Indian gynaecologist (1930–2014)

Padma Shri.Bhuvaraghan Palaniappan (5 November 1930 – 23 March 2014) was an Indian gynecologist. In recognition of his contributions to medicine, Palaniappan received the Padma Shri award from then President of India, Abdul Kalam, on 29 March 2006. In a recent interview Dr. B. Palaniappan presents in a terse fashion what he considers as his major contribution at the national level to the welfare of child-bearing women in the second most populous country of the world and about the powerful influence he had among his students as a role-model; some of his students write to express appreciation from different parts of the world, which expressions he regards as his major accomplishment. Links to the 3 part interview: Part 1 Part 2 Part 3.
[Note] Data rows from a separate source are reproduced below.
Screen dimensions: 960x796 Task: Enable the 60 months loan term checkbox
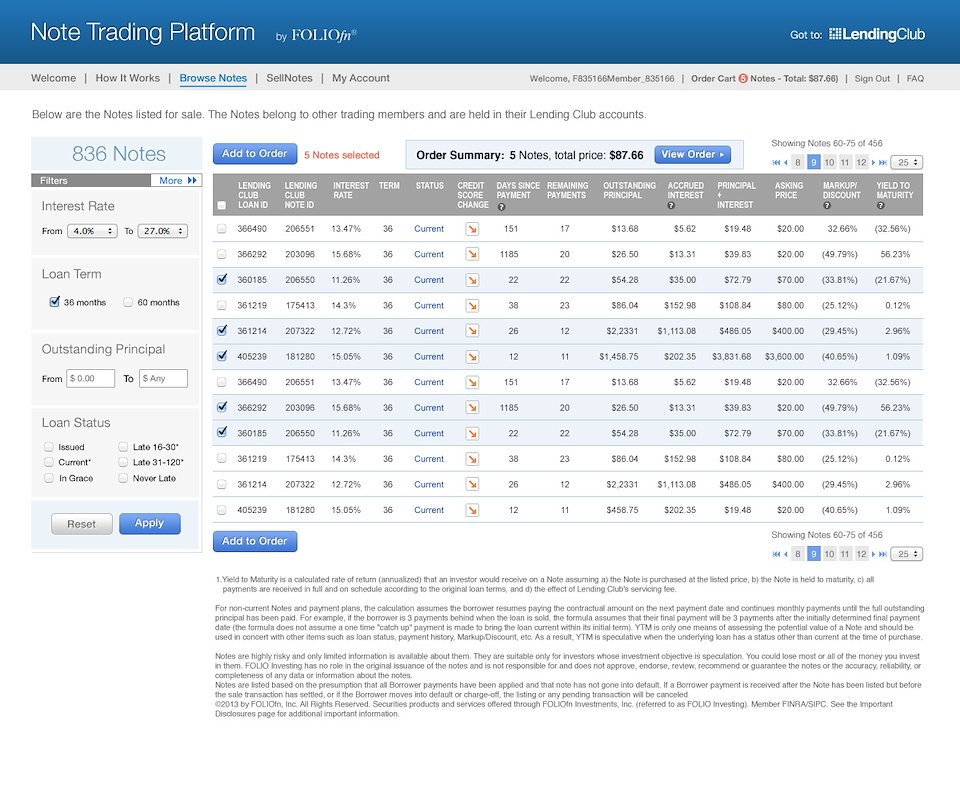pyautogui.click(x=128, y=302)
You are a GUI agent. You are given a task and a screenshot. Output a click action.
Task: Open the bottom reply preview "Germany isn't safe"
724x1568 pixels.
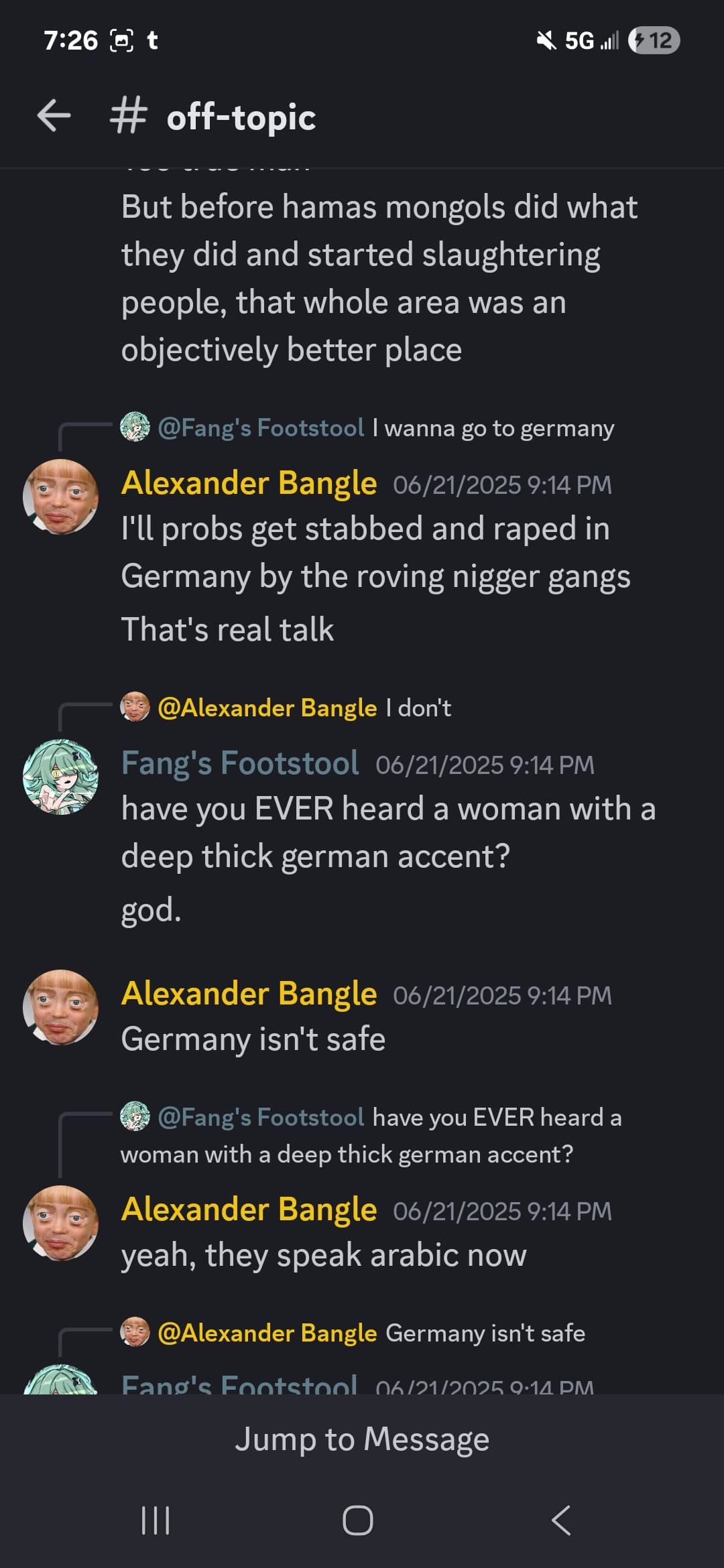pyautogui.click(x=353, y=1333)
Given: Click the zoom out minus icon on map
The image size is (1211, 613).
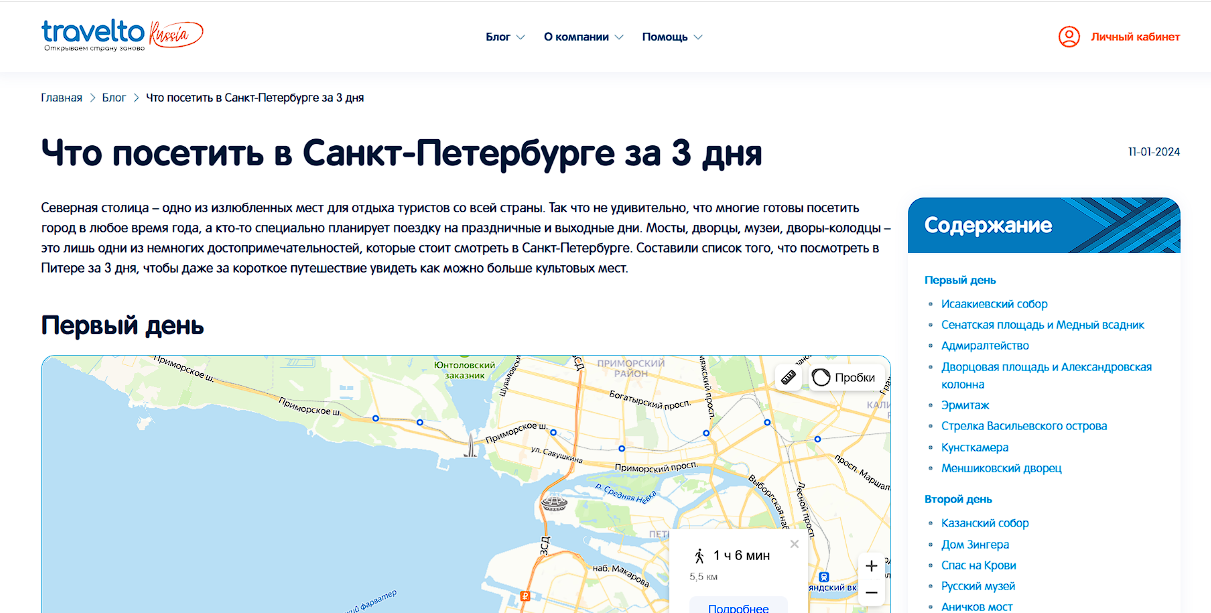Looking at the screenshot, I should [x=872, y=592].
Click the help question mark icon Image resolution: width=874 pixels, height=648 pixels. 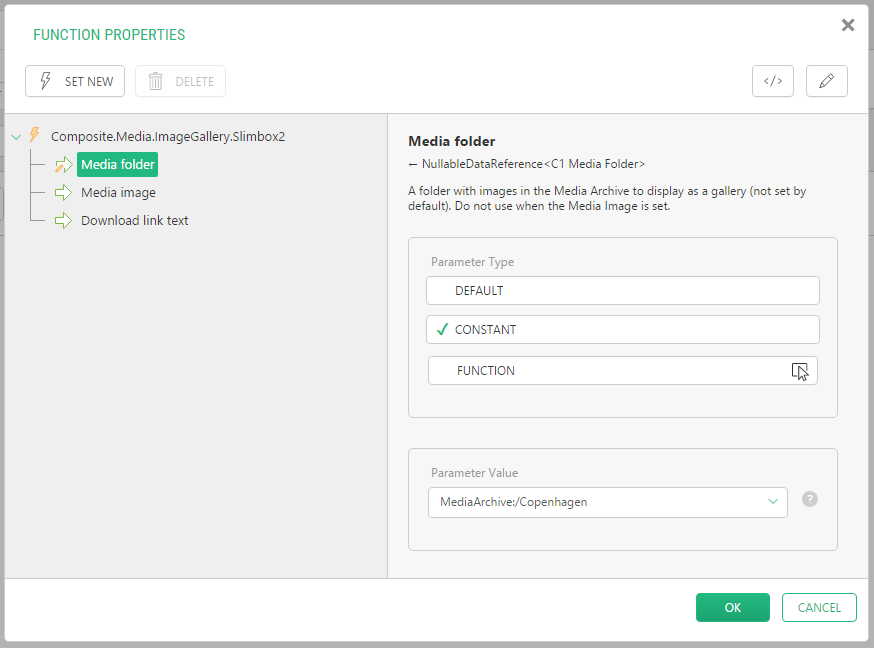point(810,499)

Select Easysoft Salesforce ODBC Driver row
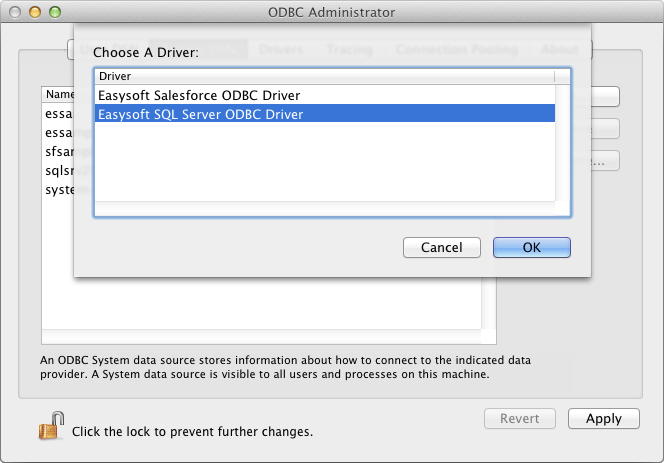click(x=325, y=95)
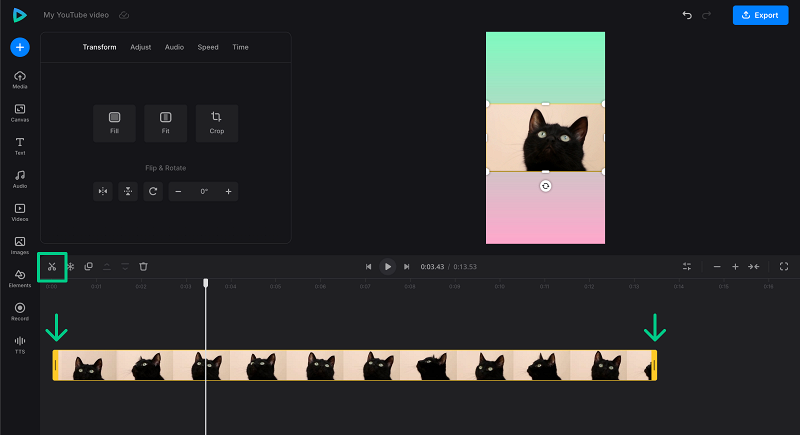Open the TTS text-to-speech panel
The width and height of the screenshot is (800, 435).
20,344
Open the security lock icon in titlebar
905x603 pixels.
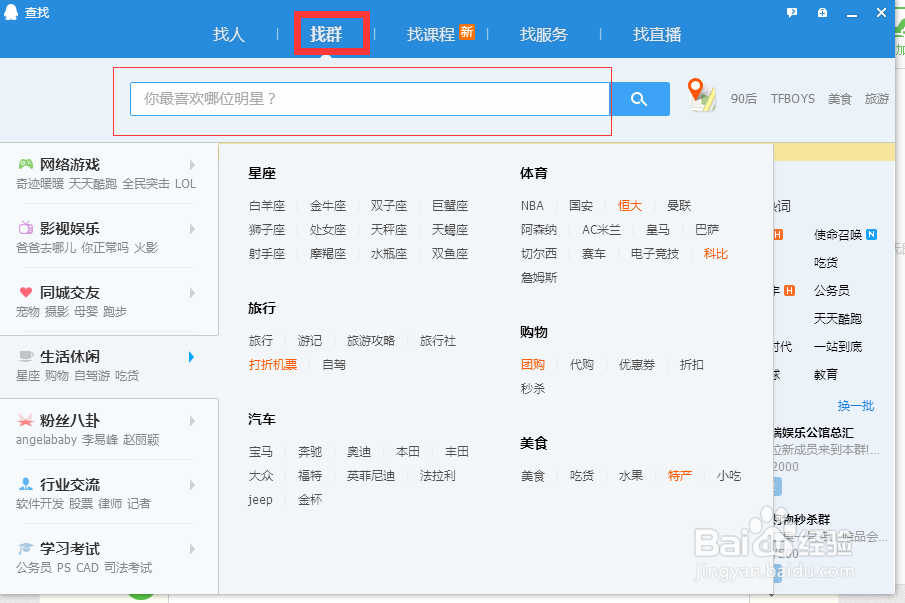[822, 12]
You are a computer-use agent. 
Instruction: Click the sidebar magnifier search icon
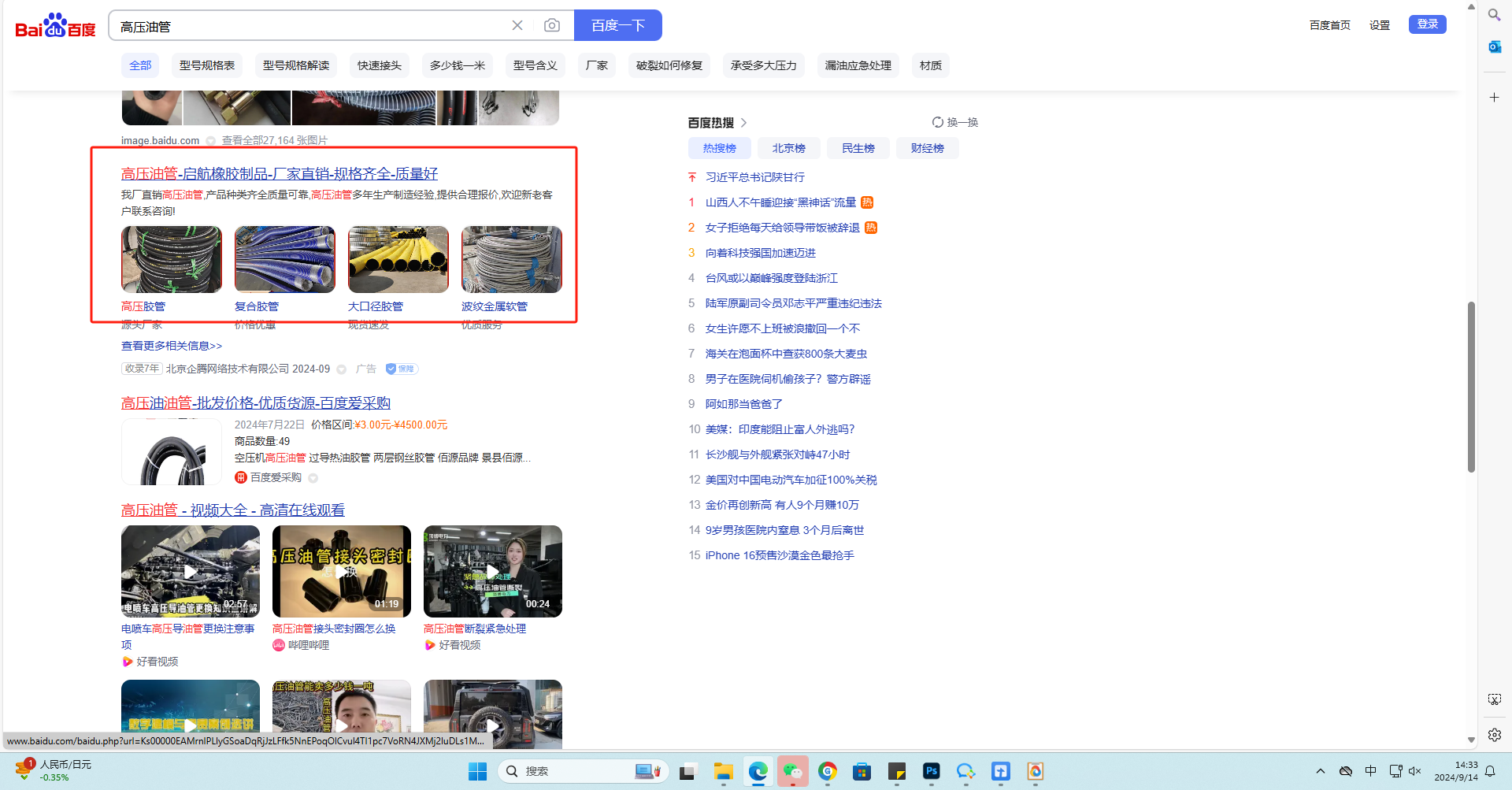tap(1494, 15)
As the President of The Obstetric and Gynaecological Society of Southern India (OGSSI) during 1983 Dr. BPL organized the All India Congress of the Obstetricians and Gynecologists at Chennai.
Palaniappan was a Fellow of the National Academy of Medical Sciences.
Palaniappan was the first Director of the Center of Excellence a Microsurgical Unit which was created on 24 June 1987 at Kilpauk Medical College and Hospital, Chennai which performed microsurgical tubal recanalisation which was very much beneficial to unfortunate loss of the child subsequent to sterilization and in infertile women including later benefited Tsunami victims. He was also honoured by the prestigious BC Roy Award by the Medical Council of India.